◆ **WHAT TO WORK ON**
What you return must be every line below that includes the word "computer".

+++

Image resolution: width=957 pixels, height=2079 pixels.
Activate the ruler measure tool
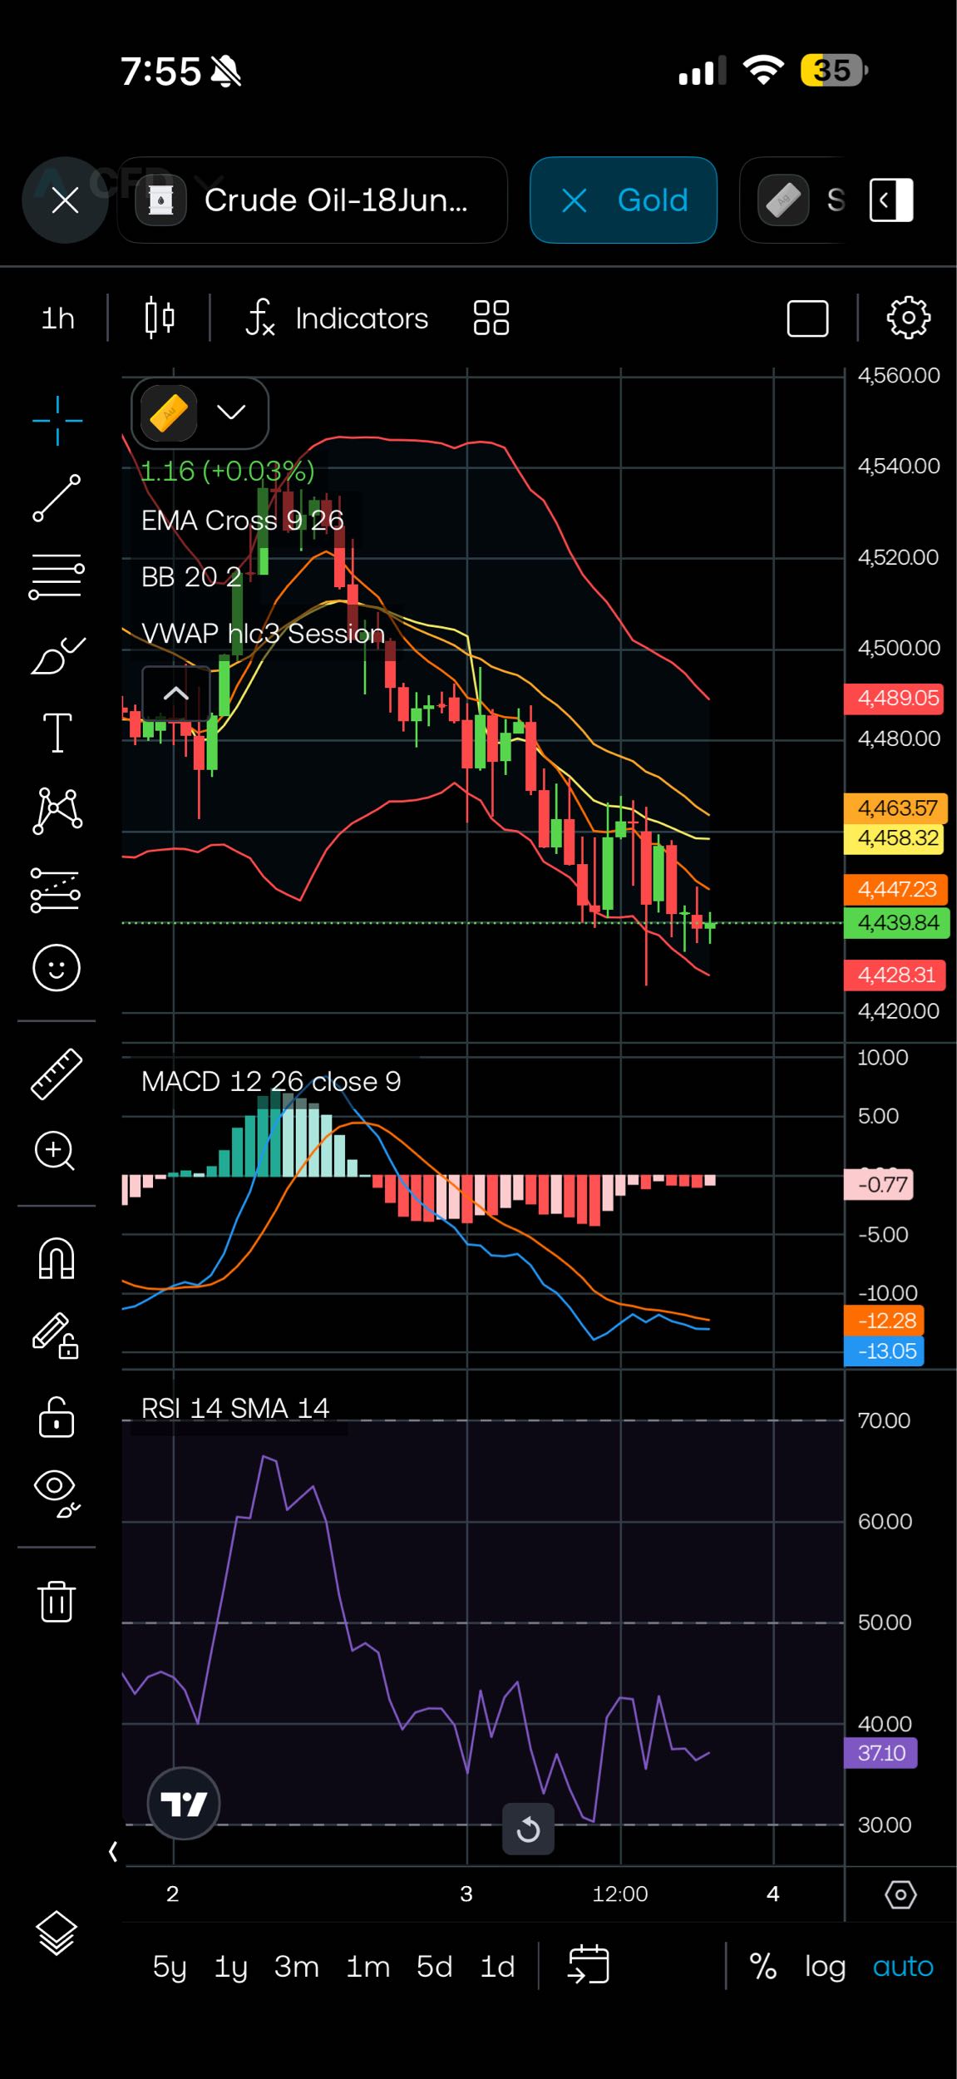(x=57, y=1074)
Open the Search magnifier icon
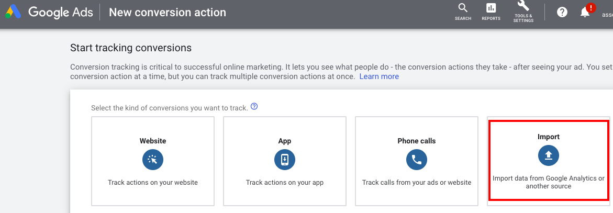The image size is (613, 213). (x=463, y=8)
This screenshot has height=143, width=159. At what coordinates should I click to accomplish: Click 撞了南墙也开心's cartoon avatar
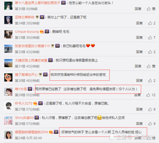click(8, 77)
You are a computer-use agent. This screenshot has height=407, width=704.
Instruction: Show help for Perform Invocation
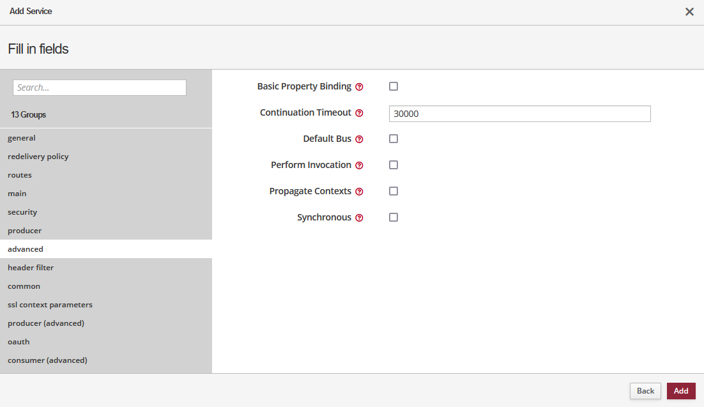click(359, 165)
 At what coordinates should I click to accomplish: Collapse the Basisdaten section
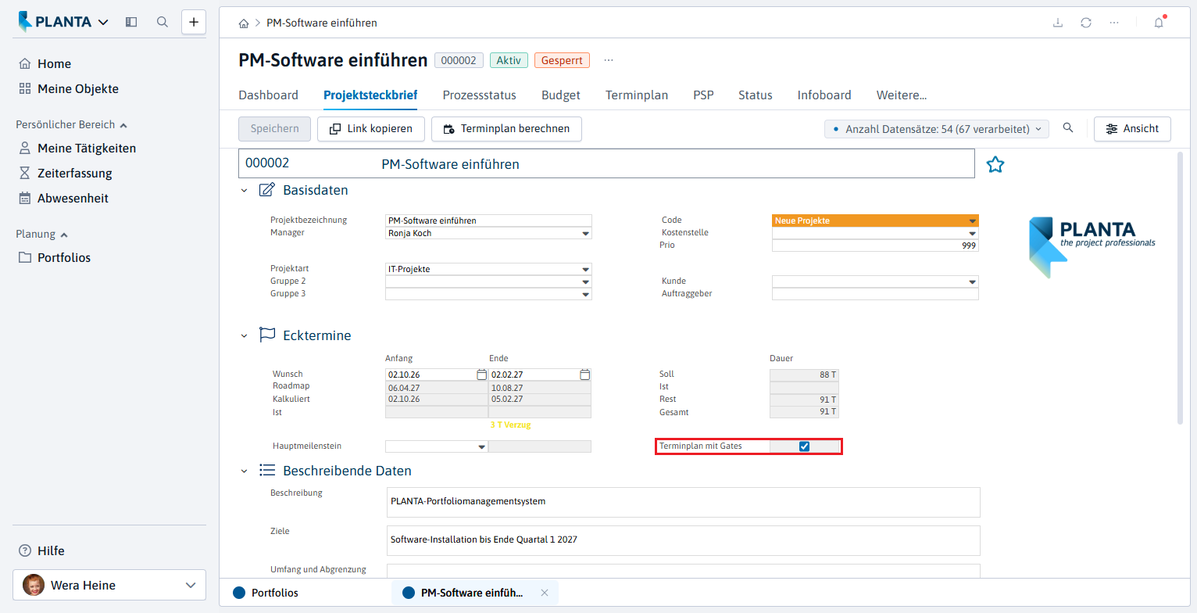pyautogui.click(x=244, y=190)
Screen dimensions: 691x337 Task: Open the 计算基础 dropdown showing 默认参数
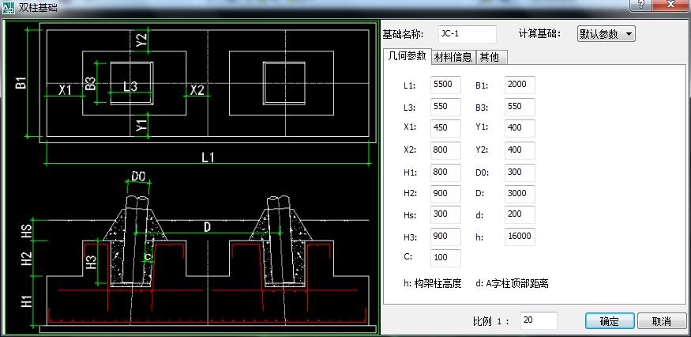(607, 34)
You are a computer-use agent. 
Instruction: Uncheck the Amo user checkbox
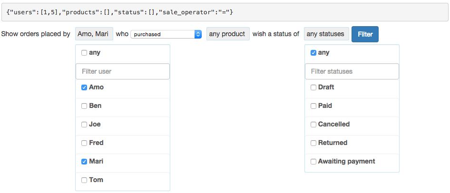click(x=84, y=87)
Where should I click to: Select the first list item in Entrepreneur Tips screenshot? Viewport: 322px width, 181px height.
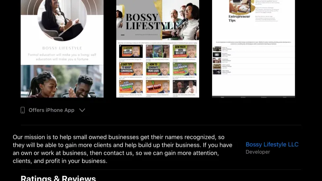point(254,49)
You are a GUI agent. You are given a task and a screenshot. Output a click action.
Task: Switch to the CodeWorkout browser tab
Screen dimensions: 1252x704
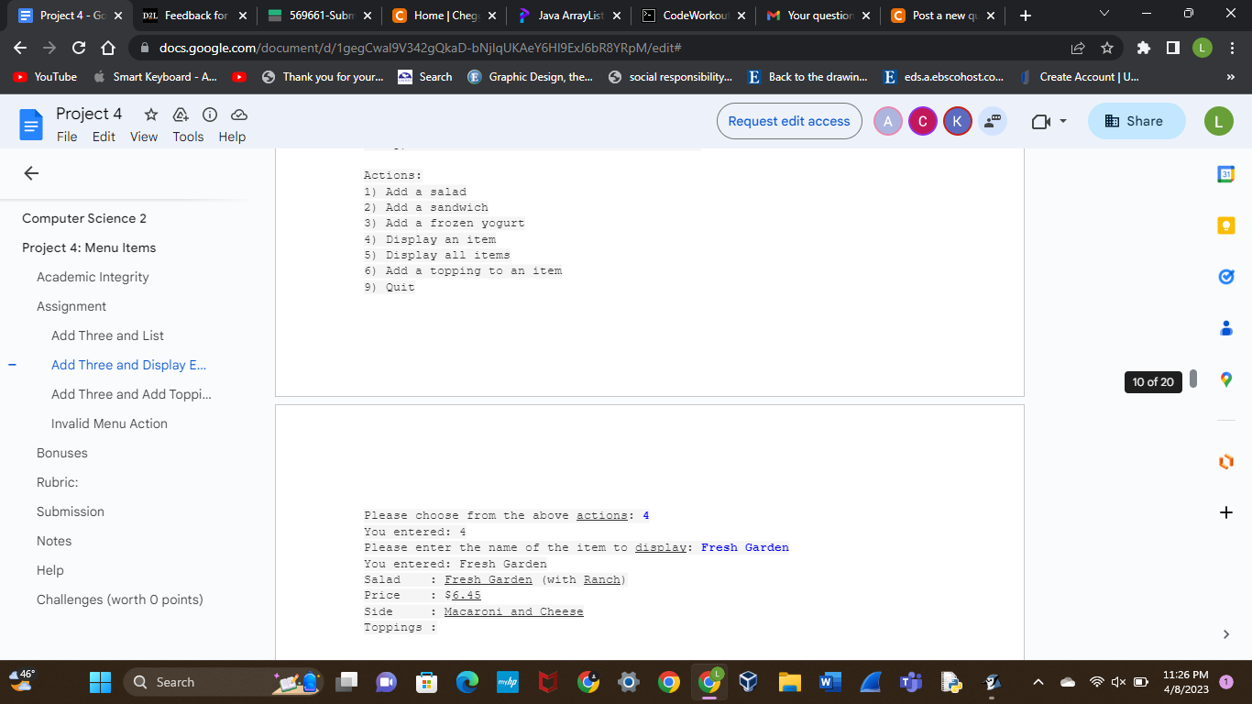coord(692,16)
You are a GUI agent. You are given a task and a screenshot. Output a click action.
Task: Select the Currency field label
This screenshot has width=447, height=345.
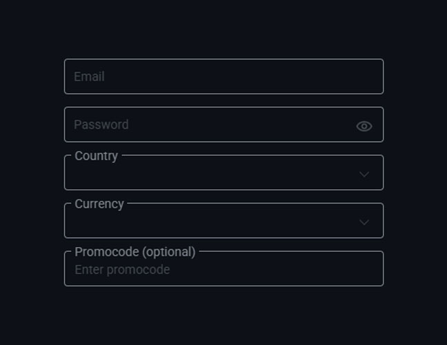(99, 204)
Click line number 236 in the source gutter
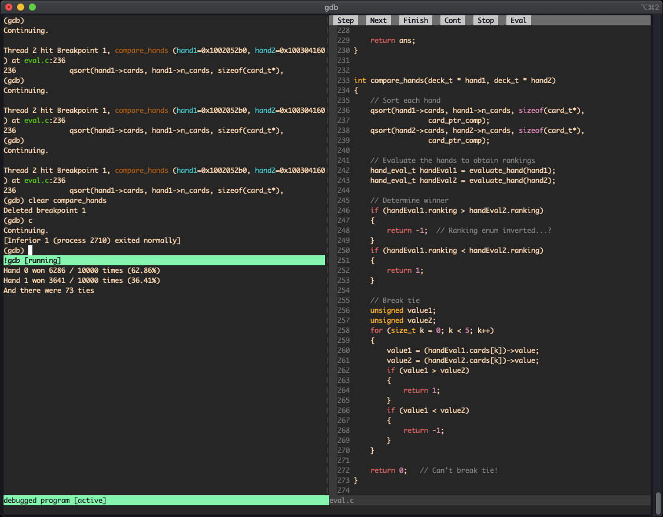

+++

◆ **TASK RESULT**
You are a computer-use agent. This screenshot has height=407, width=704.
You are a computer-use agent. 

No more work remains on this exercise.